**Written exercise**:
Locate each line in the records below that contains the string "will", and copy those lines. Matching is case-sensitive.
BEGIN Information given
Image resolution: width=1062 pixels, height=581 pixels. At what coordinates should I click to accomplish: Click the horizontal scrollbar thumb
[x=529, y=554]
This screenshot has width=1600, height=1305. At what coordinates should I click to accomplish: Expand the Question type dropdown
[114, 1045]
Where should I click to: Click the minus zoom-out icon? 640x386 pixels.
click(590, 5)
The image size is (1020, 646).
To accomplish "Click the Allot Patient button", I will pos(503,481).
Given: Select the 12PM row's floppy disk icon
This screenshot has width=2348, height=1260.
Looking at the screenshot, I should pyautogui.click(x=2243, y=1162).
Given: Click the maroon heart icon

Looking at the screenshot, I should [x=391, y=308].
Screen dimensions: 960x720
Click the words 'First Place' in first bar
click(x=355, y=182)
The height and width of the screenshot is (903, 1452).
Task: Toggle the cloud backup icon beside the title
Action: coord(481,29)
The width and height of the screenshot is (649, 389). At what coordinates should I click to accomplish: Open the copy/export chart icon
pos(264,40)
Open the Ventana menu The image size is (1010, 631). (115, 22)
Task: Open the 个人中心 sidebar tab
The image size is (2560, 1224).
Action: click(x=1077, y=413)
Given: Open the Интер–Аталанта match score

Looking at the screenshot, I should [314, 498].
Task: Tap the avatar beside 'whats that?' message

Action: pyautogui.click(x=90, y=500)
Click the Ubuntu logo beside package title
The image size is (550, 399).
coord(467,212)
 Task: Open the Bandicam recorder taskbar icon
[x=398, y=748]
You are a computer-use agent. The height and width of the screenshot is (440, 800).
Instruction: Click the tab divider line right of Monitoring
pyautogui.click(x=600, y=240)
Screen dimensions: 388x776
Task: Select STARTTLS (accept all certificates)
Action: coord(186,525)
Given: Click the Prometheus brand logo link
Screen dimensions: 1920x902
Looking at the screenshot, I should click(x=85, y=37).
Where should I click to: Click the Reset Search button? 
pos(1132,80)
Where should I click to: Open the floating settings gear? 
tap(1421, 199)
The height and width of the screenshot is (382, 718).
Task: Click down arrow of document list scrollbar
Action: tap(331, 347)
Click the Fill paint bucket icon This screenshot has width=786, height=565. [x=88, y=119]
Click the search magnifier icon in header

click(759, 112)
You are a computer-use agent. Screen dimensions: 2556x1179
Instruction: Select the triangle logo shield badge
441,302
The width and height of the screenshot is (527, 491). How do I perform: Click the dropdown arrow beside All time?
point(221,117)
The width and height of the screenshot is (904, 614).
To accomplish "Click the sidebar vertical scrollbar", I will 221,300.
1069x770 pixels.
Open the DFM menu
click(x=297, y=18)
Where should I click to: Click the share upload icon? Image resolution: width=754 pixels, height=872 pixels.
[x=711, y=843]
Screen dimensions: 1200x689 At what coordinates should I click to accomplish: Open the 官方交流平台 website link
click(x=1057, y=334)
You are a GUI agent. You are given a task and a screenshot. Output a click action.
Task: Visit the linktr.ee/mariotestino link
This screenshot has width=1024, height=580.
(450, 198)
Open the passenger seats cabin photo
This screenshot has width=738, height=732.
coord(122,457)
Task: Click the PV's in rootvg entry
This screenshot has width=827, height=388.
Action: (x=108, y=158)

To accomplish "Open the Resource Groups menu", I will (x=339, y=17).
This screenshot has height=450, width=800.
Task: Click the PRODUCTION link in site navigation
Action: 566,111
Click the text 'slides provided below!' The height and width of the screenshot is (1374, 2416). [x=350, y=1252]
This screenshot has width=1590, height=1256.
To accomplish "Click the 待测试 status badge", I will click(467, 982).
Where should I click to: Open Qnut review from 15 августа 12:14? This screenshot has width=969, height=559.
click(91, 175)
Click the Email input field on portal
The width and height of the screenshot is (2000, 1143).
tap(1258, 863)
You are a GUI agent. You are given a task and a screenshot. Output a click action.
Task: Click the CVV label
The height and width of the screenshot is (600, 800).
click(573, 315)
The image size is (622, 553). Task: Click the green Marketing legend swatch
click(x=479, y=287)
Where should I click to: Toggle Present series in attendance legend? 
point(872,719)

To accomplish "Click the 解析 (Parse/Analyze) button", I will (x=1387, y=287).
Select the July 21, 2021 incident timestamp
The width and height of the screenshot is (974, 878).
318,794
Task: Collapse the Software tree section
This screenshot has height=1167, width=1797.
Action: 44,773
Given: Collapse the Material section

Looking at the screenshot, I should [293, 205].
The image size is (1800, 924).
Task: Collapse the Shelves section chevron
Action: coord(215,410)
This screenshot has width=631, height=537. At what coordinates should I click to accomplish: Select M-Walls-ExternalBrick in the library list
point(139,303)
END Information given
**Written response**:
To accomplish "Click the Allot Patient button", I will pos(503,481).
To accomplish "Click the sidebar vertical scrollbar", I will 221,300.
To accomplish "Open the Resource Groups menu", I will (x=339, y=17).
To accomplish "Click the 待测试 status badge", I will click(467, 982).
To accomplish "Click the 解析 (Parse/Analyze) button", I will (x=1387, y=287).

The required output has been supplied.